Testifying today before the U.S. House Committee on Oversight and Government Regulations Reform, Aris Papadopoulos, CEO of Titan America and chair of the Portland Cement Association (PCA), called for Congress to take immediate action to end the unprecedented regulatory assault against the cement industry that puts millions of American jobs in jeopardy.
Led by Rep. Jim Jordan (R-OH), chair of the Subcommittee on Regulatory Affairs, Stimulus Oversight and Government Spending, the hearings sought to assess the cumulative impact of regulations on U.S. manufacturers. In addition to Papadopoulos, the Subcommittee heard testimony from the paper, chemistry, forged metals and brick industries.
Papadopoulos called on Congress to step up and take back legislative ownership of restoring economic prosperity and retaining good jobs for Americans. “Immediate action is needed to rescind these regulations before they prolong or worsen the harm,” he testified. “We also need Congress to undertake broad legislative reform that will strengthen standards of justification for EPA rules and reduce wasteful environmental litigation.”
One of the biggest impacts of the regulations, according to Papadopoulos, will be jobs. “The Great Recession has hit our industry very hard. Cement demand has dropped in half. Profitability has been wiped out. Yet, we sought neither handouts nor bailouts. We cut costs, which sadly included more than 4,000 jobs. What remains are 15,000 well-paying jobs, with average compensation of $75,000. But today, these jobs are in jeopardy, and the spillover could also affect millions employed in the construction sector.”

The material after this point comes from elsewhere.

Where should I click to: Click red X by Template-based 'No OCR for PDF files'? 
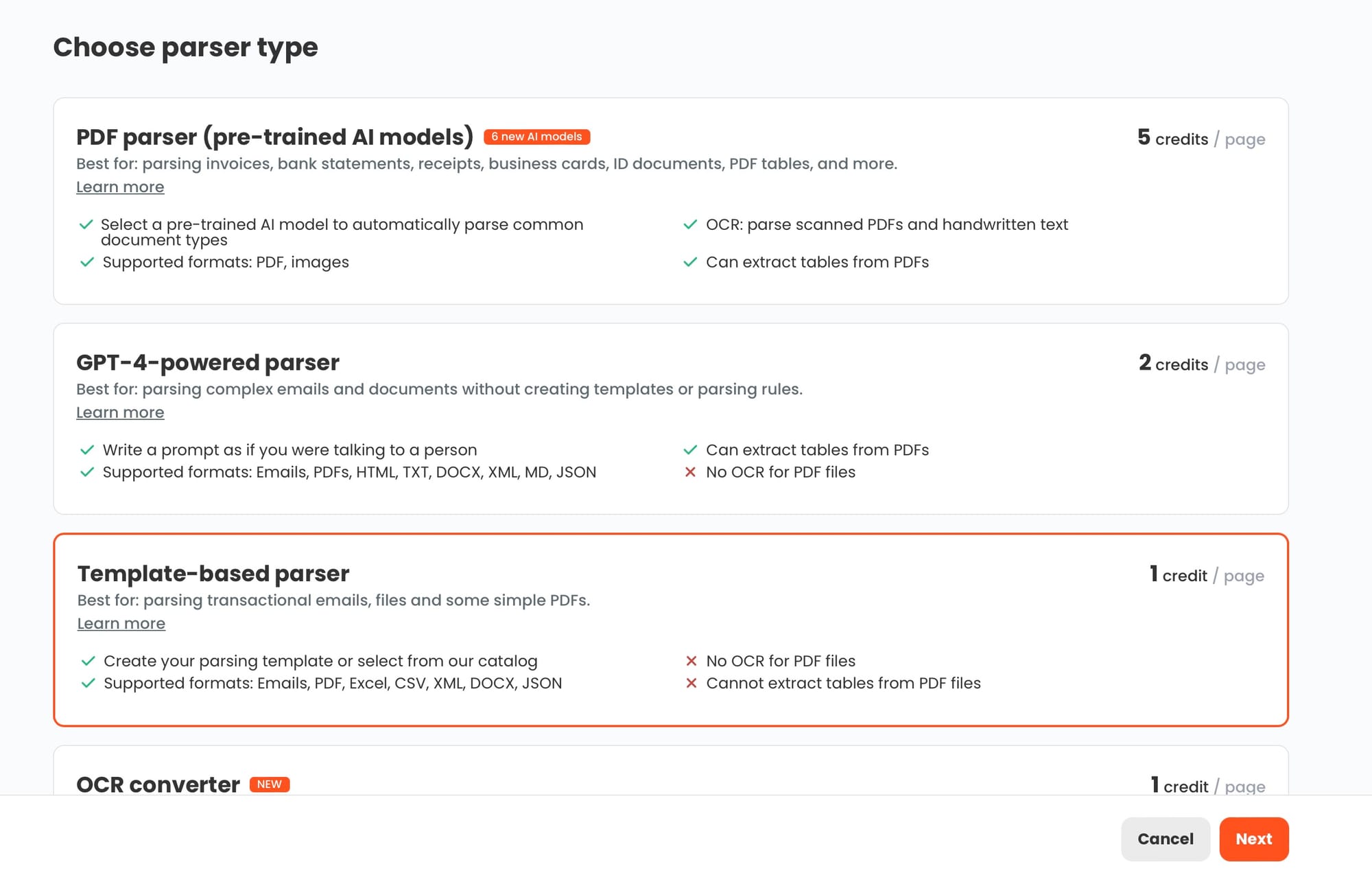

Although domestic cement manufacturers are among the most highly regulated enterprises in the country, the industry is currently facing seven different existing or proposed EPA regulatory standards.

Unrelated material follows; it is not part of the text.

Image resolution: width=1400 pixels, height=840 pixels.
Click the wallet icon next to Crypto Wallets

“The EPA has launched an unprecedented regulatory attack against our industry,” Papadopoulos testified. “Our economic study of EPA’s rules concludes that two rules alone impose a compliance burden of $5.4 billion in the next four years, equal to 85 percent of the industry’s total annual sales. They also increase production costs by 20 percent.”
Just one of the rules will force 20 percent of U.S. cement plants to shut down, causing an increased reliance on imported cement. By 2025, the nation would be importing 56 percent of its cement needs. In 2010, it imported less than 10 percent.
“Dependence on foreign cement follows the road of dependence on foreign energy,” Papadopoulos testified. “And with cement more cumbersome to import than oil, shortages and price volatility will become more common. This could hurt the entire construction economy, with impacts on infrastructure, housing, commerce and jobs.”